In his correspondences, Josephs indicated some support for religious reform, including the abolition of "small customs which disturbed order" such as noisemakers on Purim.

== Death and legacy ==
Josephs died in London on February 9, 1849. Upon his death, Leopold Dukes composed a Hebrew epitaph in his honour. His son Walter donated several hundred volumes from Joseph's library to Jews' College in 1861.

==Work==
Josephs authored several works of poetry and prose in Hebrew, including odes and anniversary poems for different Jewish associations. For many years he composed the Hebrew odes recited at the anniversary banquets of the Jews' Free School.

His major work was an English-Hebrew dictionary titled Midrash Millin ('Interpretation of Words'), published in 1834 and dedicated to Duke of Sussex, a prominent patron of Hebrew studies.

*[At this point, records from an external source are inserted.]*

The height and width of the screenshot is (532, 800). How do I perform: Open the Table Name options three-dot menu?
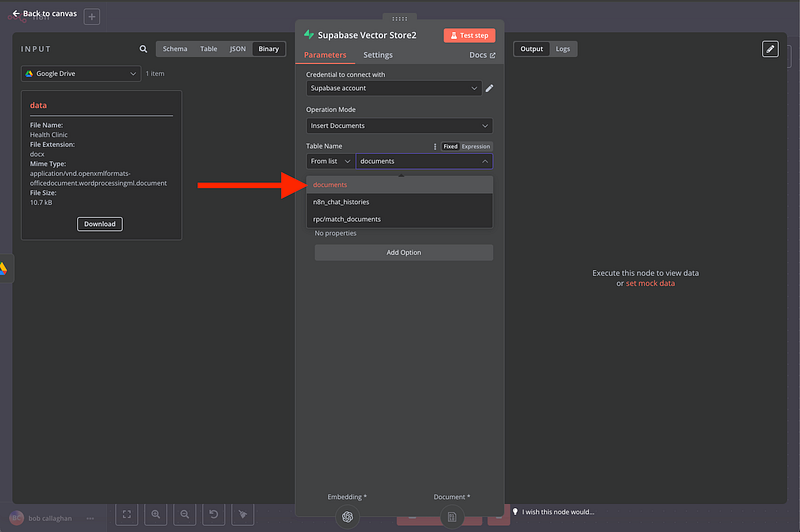click(435, 146)
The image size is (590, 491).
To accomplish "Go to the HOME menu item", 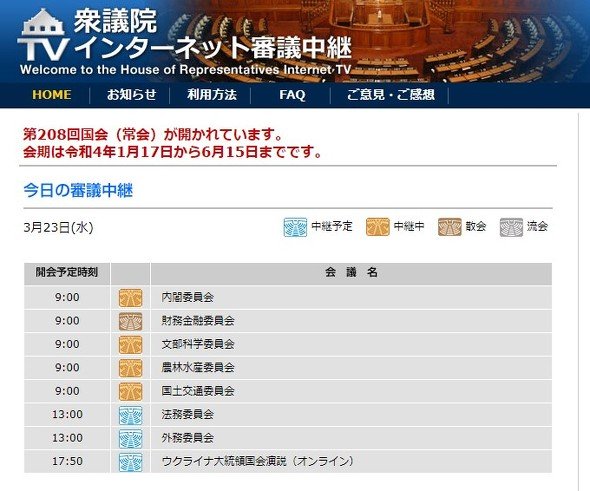I will click(52, 94).
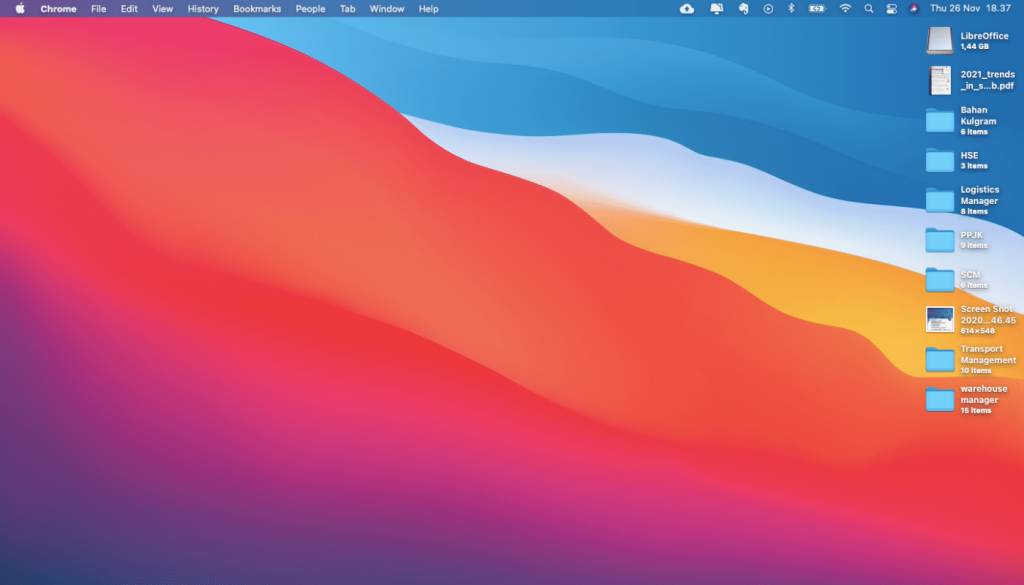Open the Logistics Manager folder

[x=938, y=198]

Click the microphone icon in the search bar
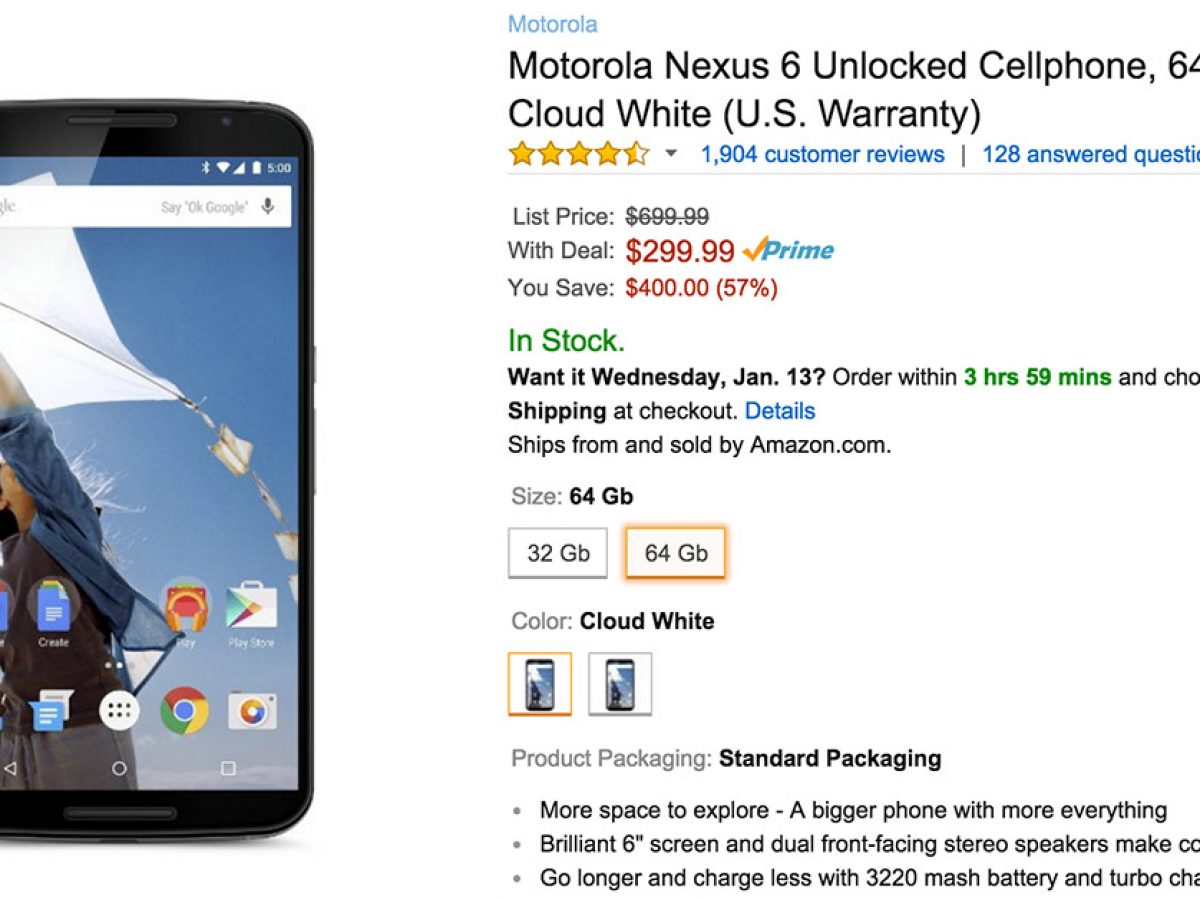[268, 206]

The English entries were based on Johnson's Dictionary of the English Language, while their Hebrew translations were sourced from vocabulary found in both the Tanakh and Rabbinic literature. He also compiled an unpublished Rabbinical Hebrew-English dictionary of scientific and philosophical terms.

===Selected publications===
- "Laws of the Congregation of the Great Synagogue, Duke's Place, London" (1827)
- "Midrash Milim. An English and Hebrew Lexicon to Which is Added a Selection of Proper Names Occurring in Scriptures and in Rabbinical Writings" (1834)
- "Jeshurun's Praise: A Hebrew Poem in Honor of Sir Moses Montefiore on His Return from His Mission to the East" (1841)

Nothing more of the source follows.